Copy the material below verbatim, beginning with its first line and continuing through the line that contains "Action: coord(1280,14)", with both ends included.

------

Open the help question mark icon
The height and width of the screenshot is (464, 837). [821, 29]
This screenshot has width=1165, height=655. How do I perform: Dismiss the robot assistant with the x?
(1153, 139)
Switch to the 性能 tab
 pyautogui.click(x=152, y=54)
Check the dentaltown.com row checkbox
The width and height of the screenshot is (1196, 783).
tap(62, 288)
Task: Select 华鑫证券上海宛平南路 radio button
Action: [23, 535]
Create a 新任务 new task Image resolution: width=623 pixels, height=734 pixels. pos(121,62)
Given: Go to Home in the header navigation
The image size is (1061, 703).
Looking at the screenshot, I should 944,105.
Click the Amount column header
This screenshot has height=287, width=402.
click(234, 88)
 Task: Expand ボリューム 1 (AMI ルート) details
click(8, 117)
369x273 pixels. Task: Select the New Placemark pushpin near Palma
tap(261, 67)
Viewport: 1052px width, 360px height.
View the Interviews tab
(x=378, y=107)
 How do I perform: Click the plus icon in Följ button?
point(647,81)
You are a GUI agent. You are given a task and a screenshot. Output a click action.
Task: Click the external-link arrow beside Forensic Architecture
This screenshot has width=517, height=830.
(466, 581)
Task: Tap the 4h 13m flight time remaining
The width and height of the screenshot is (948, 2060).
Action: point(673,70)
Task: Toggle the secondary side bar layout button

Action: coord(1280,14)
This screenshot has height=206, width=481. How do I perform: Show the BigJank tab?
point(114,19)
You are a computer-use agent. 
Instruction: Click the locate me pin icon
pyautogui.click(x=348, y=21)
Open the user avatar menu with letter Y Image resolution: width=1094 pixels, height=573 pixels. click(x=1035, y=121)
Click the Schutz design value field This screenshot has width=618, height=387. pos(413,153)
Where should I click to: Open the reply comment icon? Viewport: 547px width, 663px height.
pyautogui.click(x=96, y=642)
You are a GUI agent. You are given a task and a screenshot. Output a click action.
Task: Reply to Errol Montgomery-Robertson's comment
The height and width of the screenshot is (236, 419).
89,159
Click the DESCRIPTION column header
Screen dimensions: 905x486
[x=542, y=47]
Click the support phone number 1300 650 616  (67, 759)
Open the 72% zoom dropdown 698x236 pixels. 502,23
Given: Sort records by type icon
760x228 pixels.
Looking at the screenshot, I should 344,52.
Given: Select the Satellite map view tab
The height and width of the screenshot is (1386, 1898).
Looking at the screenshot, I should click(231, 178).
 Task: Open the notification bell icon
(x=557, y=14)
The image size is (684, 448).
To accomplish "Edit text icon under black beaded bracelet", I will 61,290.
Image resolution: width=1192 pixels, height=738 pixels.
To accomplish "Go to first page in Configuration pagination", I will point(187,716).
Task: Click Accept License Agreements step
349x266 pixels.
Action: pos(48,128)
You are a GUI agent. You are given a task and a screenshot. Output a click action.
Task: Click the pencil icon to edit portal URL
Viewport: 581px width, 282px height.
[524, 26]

------

# [Output below]
Open the help question mark icon
The height and width of the screenshot is (464, 837). [821, 29]
This screenshot has width=1165, height=655. How do I perform: Dismiss the robot assistant with the x?
(1153, 139)
Switch to the 性能 tab
 pyautogui.click(x=152, y=54)
Check the dentaltown.com row checkbox
The width and height of the screenshot is (1196, 783).
tap(62, 288)
Task: Select 华鑫证券上海宛平南路 radio button
Action: [23, 535]
Create a 新任务 new task Image resolution: width=623 pixels, height=734 pixels. pos(121,62)
Given: Go to Home in the header navigation
The image size is (1061, 703).
Looking at the screenshot, I should 944,105.
Click the Amount column header
This screenshot has height=287, width=402.
click(234, 88)
 Task: Expand ボリューム 1 (AMI ルート) details
click(8, 117)
369x273 pixels. Task: Select the New Placemark pushpin near Palma
tap(261, 67)
Viewport: 1052px width, 360px height.
View the Interviews tab
(x=378, y=107)
 How do I perform: Click the plus icon in Följ button?
point(647,81)
You are a GUI agent. You are given a task and a screenshot. Output a click action.
Task: Click the external-link arrow beside Forensic Architecture
This screenshot has width=517, height=830.
(466, 581)
Task: Tap the 4h 13m flight time remaining
The width and height of the screenshot is (948, 2060).
Action: point(673,70)
Task: Toggle the secondary side bar layout button

Action: coord(1280,14)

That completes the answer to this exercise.